Mak adalah contoh nyata dari hidup yang penuh perjuangan, yang menjalaninya dengan kegigihan, kesabaran, dan penuh ketabahan. Apa yang aku terjadi padaku terlalu sepele dibandingkan apa yang mak alami. Sebagai istri seorang guru SD, sepengetahuanku, mak tidak pernah mendapatkan jatah bulanan dari gaji suaminya. Sudah begitu sang suami dan juga anak-anaknya hampir selalu ingin mendapatkan sayur dan lauk yang enak-enak setiap hari.
“Sayur begini ini? Coba dulu beli ikan,” kata bak suatu kali saat dihidangkan makan sore bersama.
Mak diam saja kala itu. Aku pun memandang mak dan mengira-ngira, mak bilang begini dalam hati, ‘Beli ikan dari mana? Uangnya tak pernah dikasih.’
Mak tak pernah aku dengar mengeluh. Ia selalu mengalah dari suaminya. Aku dan adik-adikku pun kalau minja jajan, selalu minta dengan mak. Kalau untuk keperluan sekolah yang agak besar, barulah dari bak.
Hampir setiap hari, setelah menyiapkan sarapan kami, suami dan anak-anaknya, mak akan berangkat ke sawah, ladang atau kebun. Setelah pulang mengajar, bak akan menyusul mak. Aku dan adik-adik kadang-kadang saja ke ladang.
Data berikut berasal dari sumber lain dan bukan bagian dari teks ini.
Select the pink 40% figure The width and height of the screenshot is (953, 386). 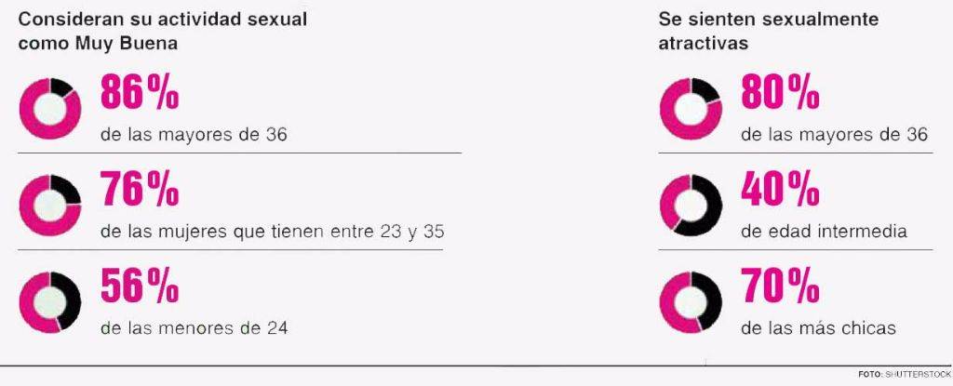[x=780, y=189]
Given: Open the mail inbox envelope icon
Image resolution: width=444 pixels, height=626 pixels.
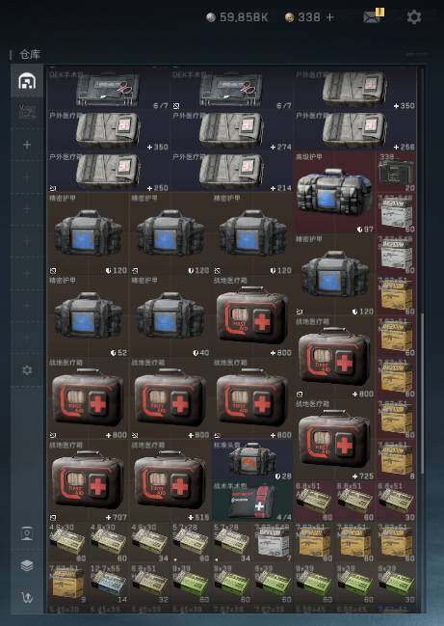Looking at the screenshot, I should point(374,16).
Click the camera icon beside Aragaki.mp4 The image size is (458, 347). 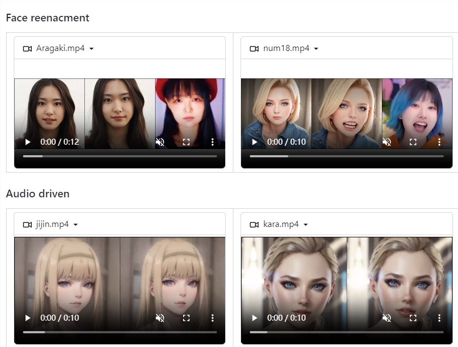[27, 48]
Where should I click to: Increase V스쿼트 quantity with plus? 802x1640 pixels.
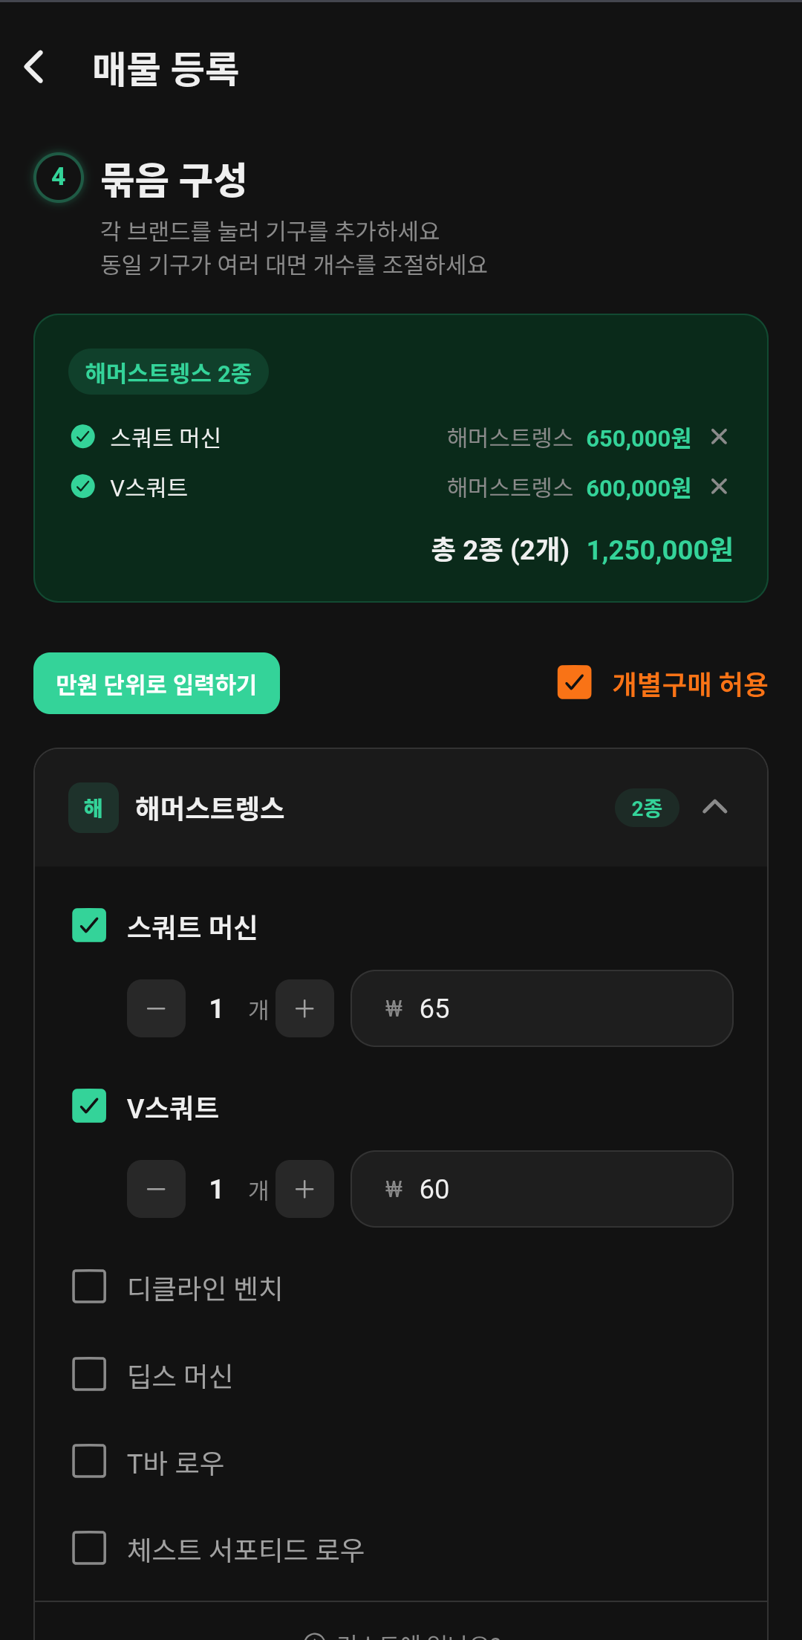click(x=304, y=1189)
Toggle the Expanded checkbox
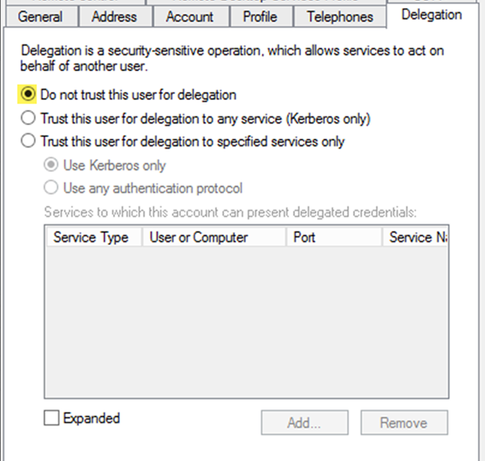This screenshot has width=485, height=461. pyautogui.click(x=52, y=418)
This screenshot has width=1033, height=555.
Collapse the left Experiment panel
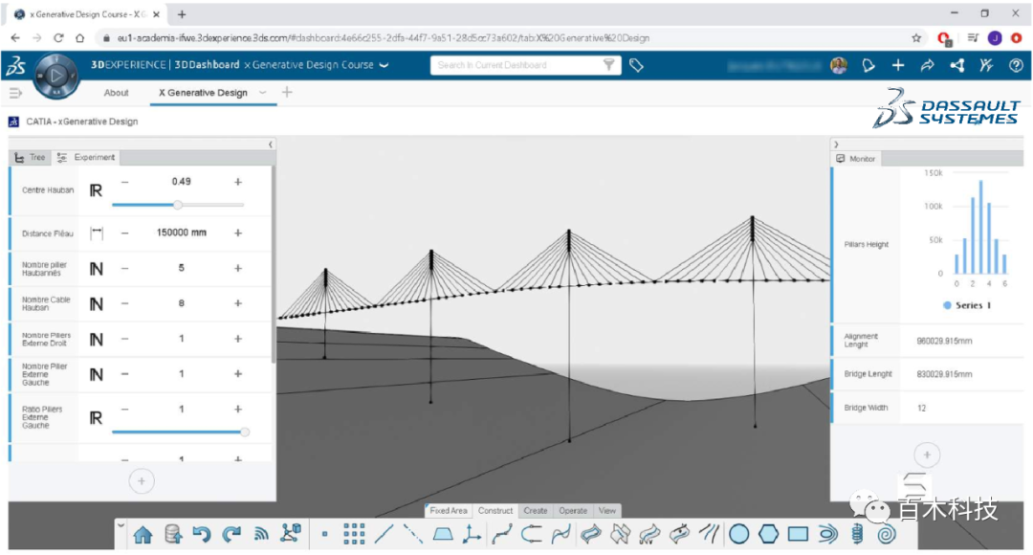pos(271,144)
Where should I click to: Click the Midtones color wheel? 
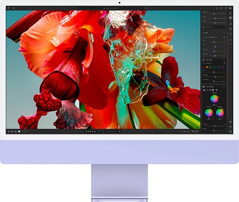click(x=214, y=99)
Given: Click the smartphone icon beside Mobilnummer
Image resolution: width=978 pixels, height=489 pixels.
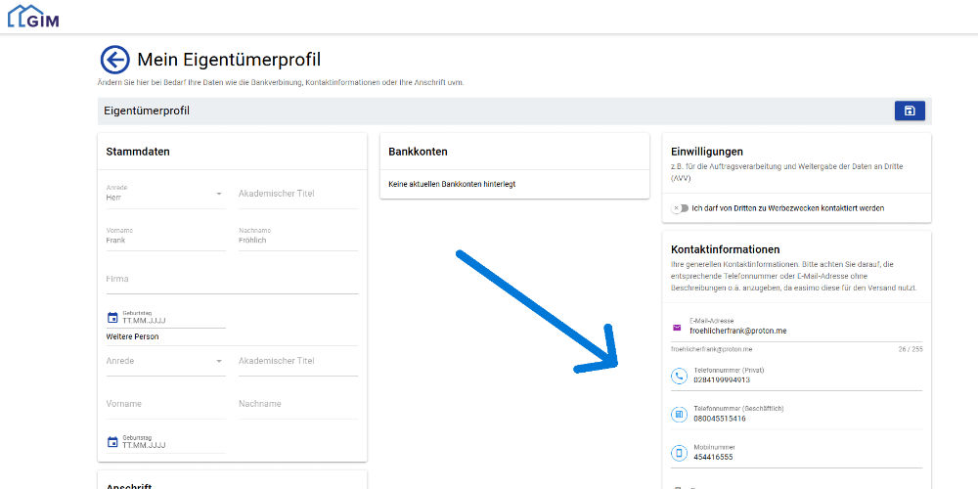Looking at the screenshot, I should pos(679,453).
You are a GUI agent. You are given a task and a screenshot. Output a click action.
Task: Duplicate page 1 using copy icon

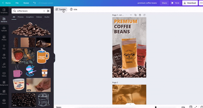(x=136, y=15)
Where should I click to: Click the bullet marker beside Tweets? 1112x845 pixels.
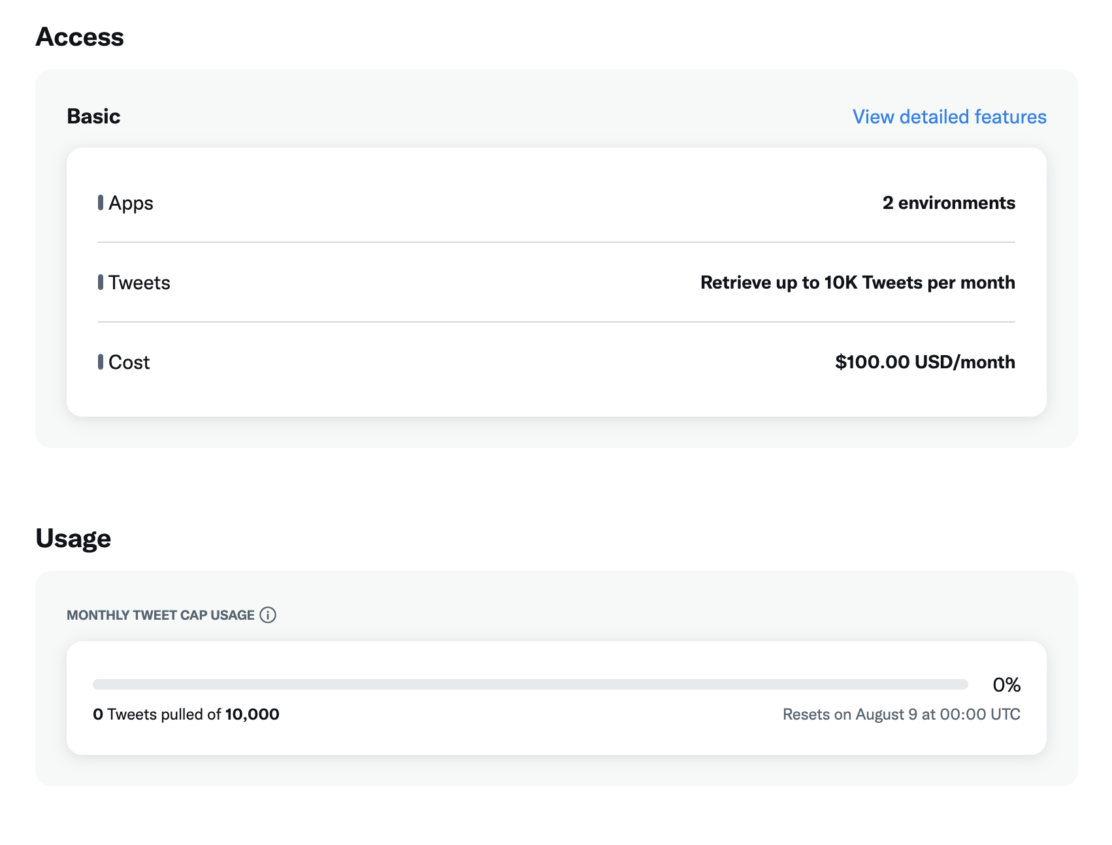101,283
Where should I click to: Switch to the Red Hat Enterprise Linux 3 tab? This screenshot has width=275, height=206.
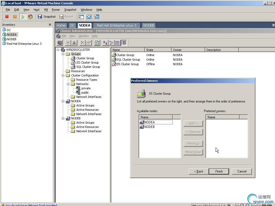coord(117,25)
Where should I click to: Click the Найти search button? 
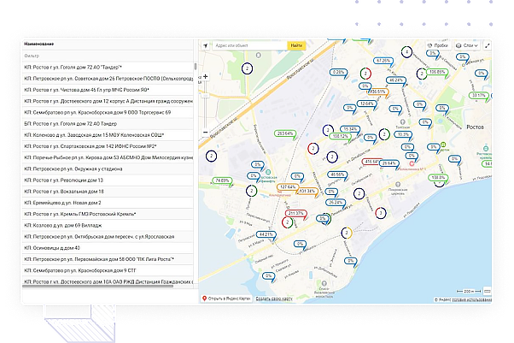pos(296,45)
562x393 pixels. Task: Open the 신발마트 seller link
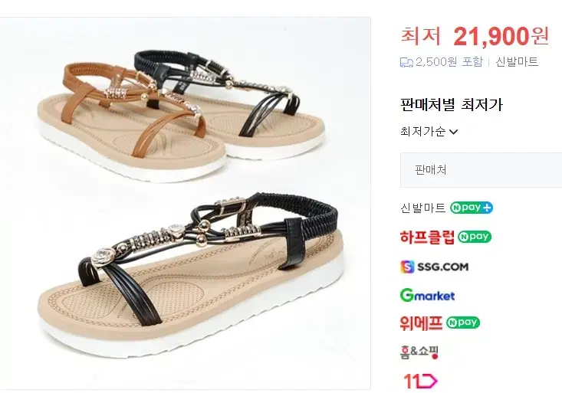[422, 208]
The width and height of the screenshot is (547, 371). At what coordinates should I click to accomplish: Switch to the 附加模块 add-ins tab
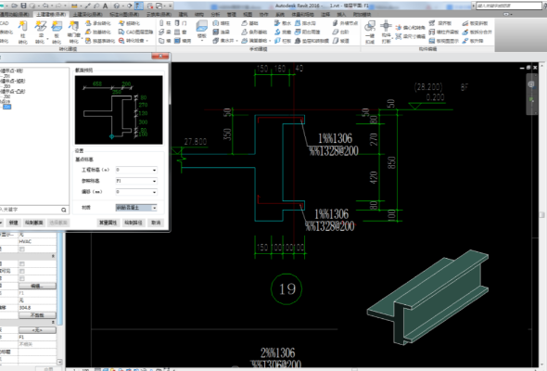point(362,14)
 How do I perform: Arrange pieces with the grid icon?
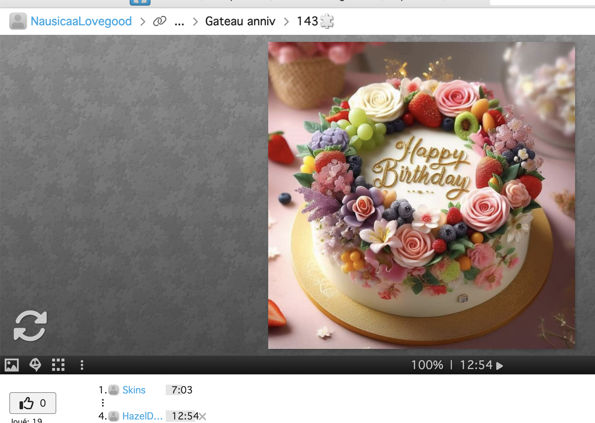pos(58,365)
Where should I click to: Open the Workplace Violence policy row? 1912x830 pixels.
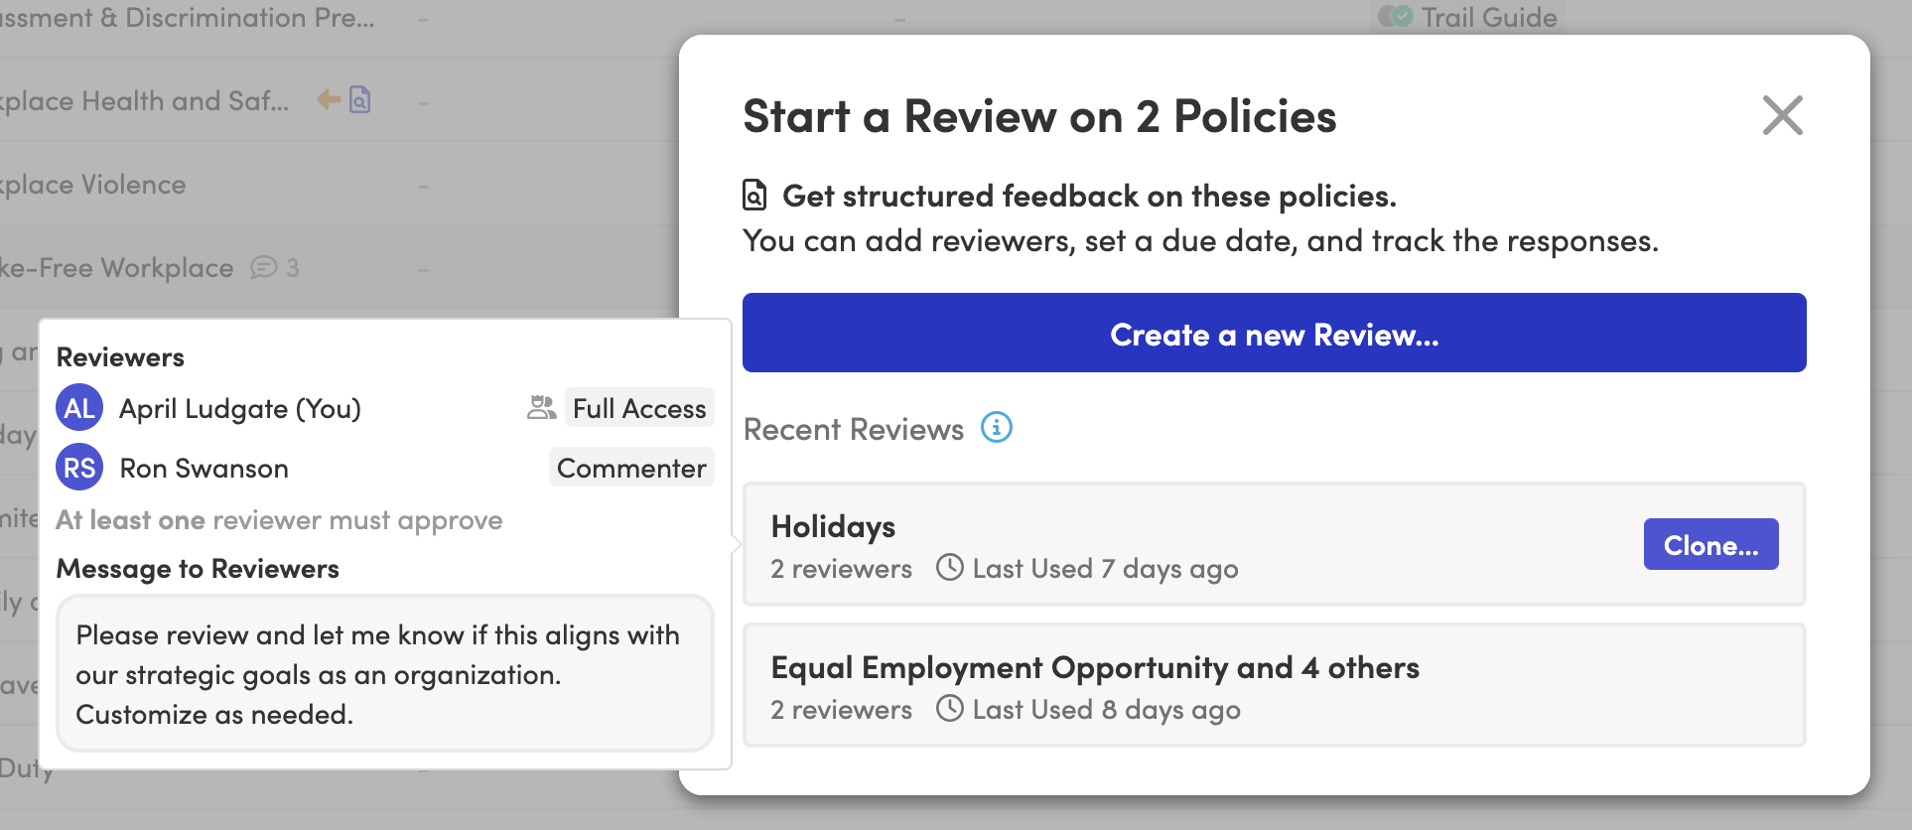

Bila sore tiba, mak akan pulang dari ladang dengan bakul di kiri-kanan lengan berisi sayuran atau hasil kebun, kayu bakar di atas kepala, dan adikku yang masih balita digendong di belakang.
Pekerjaan yang tidak mungkin bisa dilakukan oleh ibu-ibu modern.
Tidak hanya bertani, mak juga berjualan sayuran di pekan (pasaran dua kali seminggu), juga sempat berjualan miso dan gorengan. Semua mak lakukan untuk membantu kekurangan gaji suaminya dalam membiayai sekolah anak-anaknya.
Satu kali sore-sore, aku pulang dari bermain, langsung di panggil bak. “Lekas masuk. Temui makmu di kamar. Minta maaf!”
Astaghfirullah. Aku segera tahu kesalahan. Aku tidak ke ladang membantu mak mengangkut hasil ladang.
Merasa berdosa, aku melangkah ragu ke bilik. Aku lihat mak tidur terisak.
“Mak, Mak… aku minta maaf. Aku tak ke ladang…” kataku.
Mak tidak menyahut. Tapi, dia bangkit, menyapu matanya, memelukku, dan mengusap kepalaku.
Begitulah ketika kembali ke Tanjungkarang, aku mulai bergiat merampungkan skripsi dan segera wisuda.
Memasuki usia setengah abad lebih, aku kian merasa mempunyai mak yang hebat. Mak memperlihatkan kegigihan, kesabaran, dan ketabahan–juga keikhlasan—tak terhingga. Mak mengajarkan kepada kami, anak-anaknya, bagaimana menjalani hidup dan kehidupan ini dengan sebaik-baiknya. []
* Ditulis untuk antologi Ibu Matahari Hidupku (proses terbit).